The NT$83.069 billion Nangang Project completes the Taipei Railway Underground Project with a 5.4 km eastward extension of the tunnel, including the rebuilt Songshan and Nangang Stations. East of Nangang along TRA's Western Line, the project also includes a short mountain tunnel and a 5 km elevated section. Wudu Freight Yard, near Wudu Station, and Qidu Marshalling Yard, next to Qidu Station, replaces facilities dissolved at Songshan Station. The entire length of the TRA part of the Nangang Project is 19.585 km between Songshan and Qidu, and was to be completed in August 2011. Construction was officially completed on 23 October 2011 and began service the following day on 24 October 2011. As a separate NT$10 billion project, in March 2009, TRA also began building a new depot at Fugang, Taoyuan County (now Taoyuan City), to replace its Songshan Depot, which was reached crossing THSRC's tracks.

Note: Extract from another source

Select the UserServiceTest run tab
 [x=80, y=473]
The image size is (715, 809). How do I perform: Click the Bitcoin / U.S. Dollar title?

The "Nangang Project", expected to be completed by August 2011, includes the construction of two 5.4 km tunnels between Keelung Road and the Dakeng River (for the TRA and THSR), reconstructing Songshan and Nangang stations as underground stations, construction of a 2 km mountain tunnel/ramp for the TRA, construction of a 5 km elevated railway, and the construction of the Cidu Marshalling Yard and Wudu Freight Yard. At an estimated cost of NT$83.069 billion, the project is expected to eliminate 15 level crossings and boost the development of the Nangang District. A project to expand the railway tracks between Nangang and Qidu from a double-track to triple-track system is expected to be completed by December 2012, decreasing the interval between trains during peak hours.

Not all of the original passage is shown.